The battle and class systems met with much praise for their polish and depth of customization, though alongside their praise several reviewers felt the battle system was too traditional or cumbersome due to its menu-based interface. The traditional story was praised for its pacing and length, but others felt that the game's overall focus on multiplayer was detrimental to the narrative. Both Kollar and Parkin noted the story's themes and visual language as befitting the Christian symbolism used in earlier entries. The 3D graphics met with praise, with several comparing them positively to Dragon Quest VIII and finding them impressive for the DS hardware. When mentioned, the music also met with positive responses though there was some disappointment in its synthesised nature and low number of tracks. The multiplayer was seen as a positive addition to the game despite its impacts on the narrative, with many citing it as an innovative and engaging system. (Note: 1Up.com, Eurogamer, Famitsu, Game Informer, GameSpot, GameTrailers, IGN, Official Nintendo Magazine.)

Aggregate scores
| Aggregator | Score |
|---|---|
| GameRankings | 87.98% recommend |
| Metacritic | 87/100 |

Review scores
| Publication | Score |
|---|---|
| 1Up.com | A |
| Eurogamer | 9/10 |
| Famitsu | 40/40 |
| Game Informer | 8/10 |
| GameSpot | 8/10 |
| GameTrailers | 8.5/10 |
| IGN | 8/10 7.5/10 (AU) |
| Official Nintendo Magazine | 90% |

===Sales===
During its debut week in Japan, Dragon Quest IX sold 2.32 million units during its first two days on sale, reaching the top of Media Create's gaming charts; its release also prompted a boost in sales of the DS console in contrast to other consoles which had seen recent declining sales. By November 2009, the game had sold four million copies in Japan; in a breakdown of sales, Ichimura said around two million buyers were current fans, 1.4 million were older fans, and around 600,000 were series newcomers. Sales of Dragon Quest IX in Japan, paired with worldwide sales of titles including Final Fantasy XIII, contributed to Square Enix posting record profits for the fiscal year ending March 2010.

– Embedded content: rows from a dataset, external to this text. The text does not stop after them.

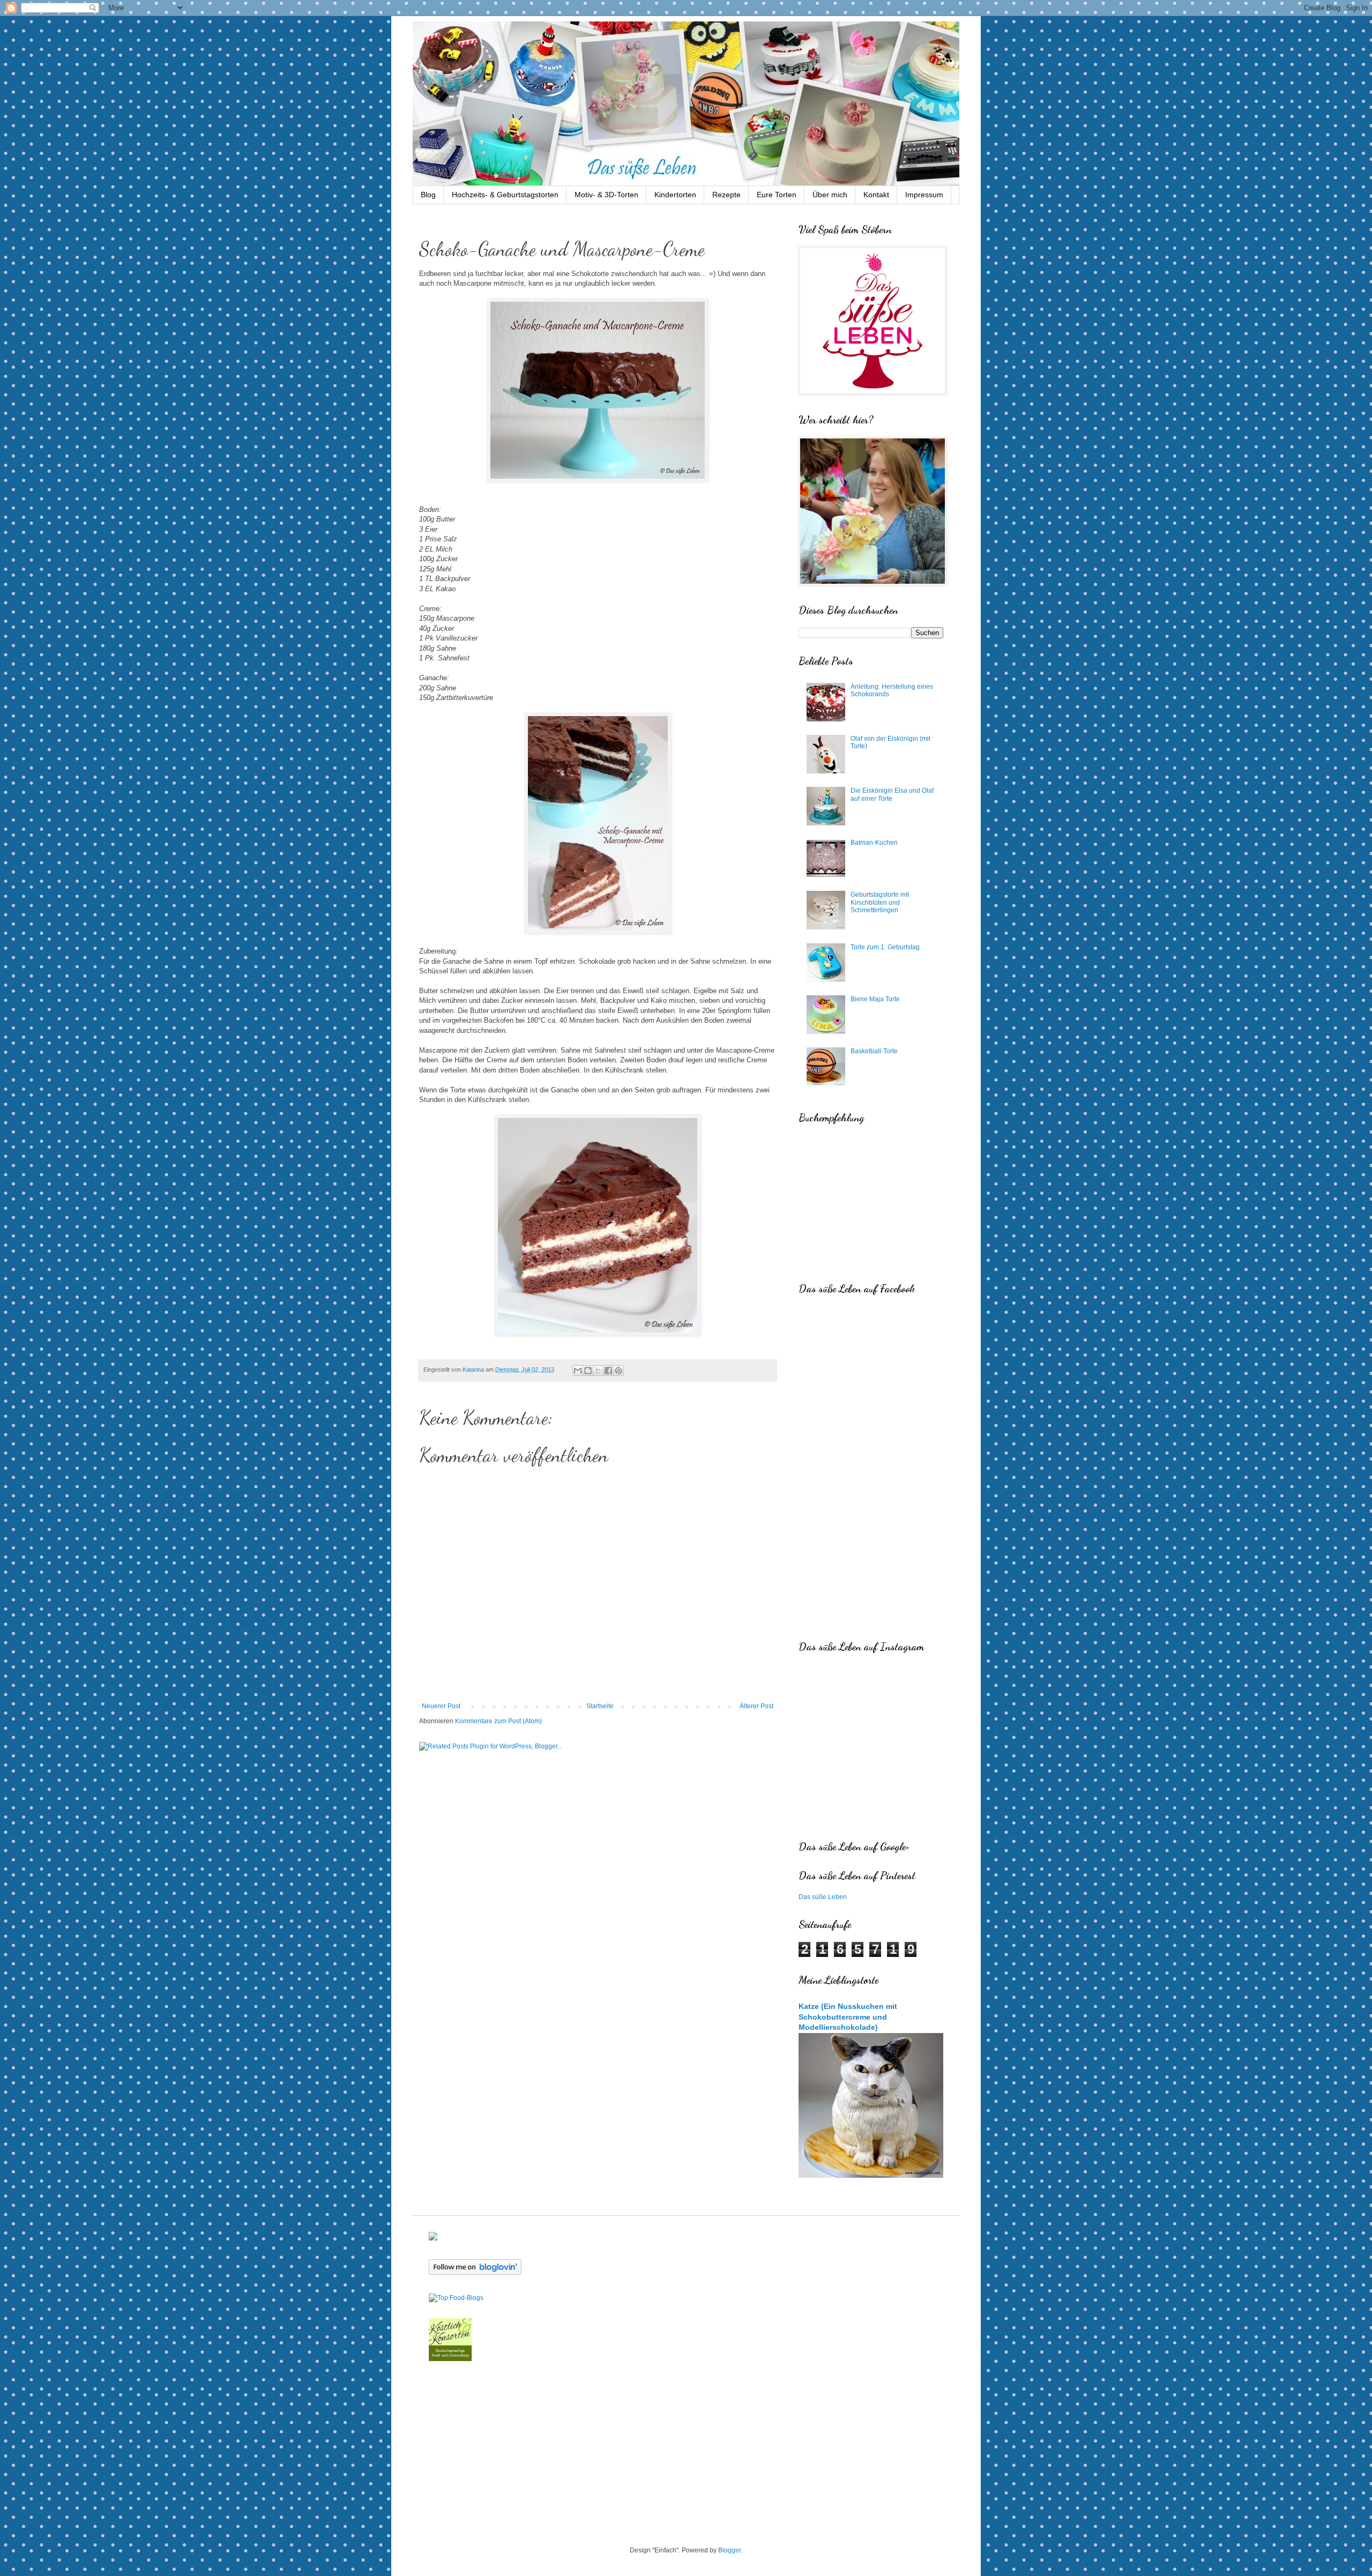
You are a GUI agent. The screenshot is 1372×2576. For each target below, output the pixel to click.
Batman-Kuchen (874, 842)
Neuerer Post (441, 1706)
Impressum (924, 194)
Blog (428, 194)
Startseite (600, 1706)
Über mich (829, 194)
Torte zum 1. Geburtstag (885, 947)
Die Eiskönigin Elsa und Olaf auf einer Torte (892, 794)
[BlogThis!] (588, 1370)
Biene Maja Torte (875, 999)
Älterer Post (756, 1706)
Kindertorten (675, 194)
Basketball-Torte (874, 1051)
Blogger (729, 2550)
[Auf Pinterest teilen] (618, 1370)
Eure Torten (776, 194)
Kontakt (876, 194)
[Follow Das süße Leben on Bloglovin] (475, 2272)
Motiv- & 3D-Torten (606, 194)
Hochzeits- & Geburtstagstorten (505, 194)
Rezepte (726, 194)
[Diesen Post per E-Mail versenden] (577, 1370)
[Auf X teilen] (598, 1370)
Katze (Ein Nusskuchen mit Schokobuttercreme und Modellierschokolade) (848, 2016)
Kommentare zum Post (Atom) (498, 1721)
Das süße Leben (823, 1897)
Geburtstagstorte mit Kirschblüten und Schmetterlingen (880, 902)
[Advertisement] (686, 2455)
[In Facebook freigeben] (608, 1370)
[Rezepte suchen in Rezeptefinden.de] (456, 2298)
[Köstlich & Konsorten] (450, 2359)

In North America, Dragon Quest IX was the eighth best-selling game of July 2010 in the NPD Group charts, with 132,000 units sold. In the United Kingdom, it was the highest-selling new release in its first week, and remained in the top ten best-selling games in the region into the following month. During Nintendo's fiscal year ending 2010, Dragon Quest IX sold over one million copies in the United States and Europe, becoming the eighth best-selling DS title for that period. By the end of 2010, the game had sold 5.3 million copies worldwide, making it the best-selling entry in the series until the multiplatform release of Dragon Quest XI in 2017.

===Impact and legacy===
Dragon Quest IX became a cultural phenomenon in Japan due to its online elements, with gatherings occurring where players swapped treasure maps in search of rare items. Features on GamesIndustry.biz and USGamer noted its innovative multiplayer and online design. Nintendo producer Hideki Konno, speaking in an interview with Satoru Iwata on the development of the Nintendo 3DS, cited the Tag Mode as inspiration for the development of the console's SpotPass and StreetPass feature. Speaking in 2018 and 2019 on the possibility of a remake for other platforms, different staff members described the multiplayer functions embedded in the game as a bottleneck, but hoped that a port or remake could be developed with a new version of Tag Mode.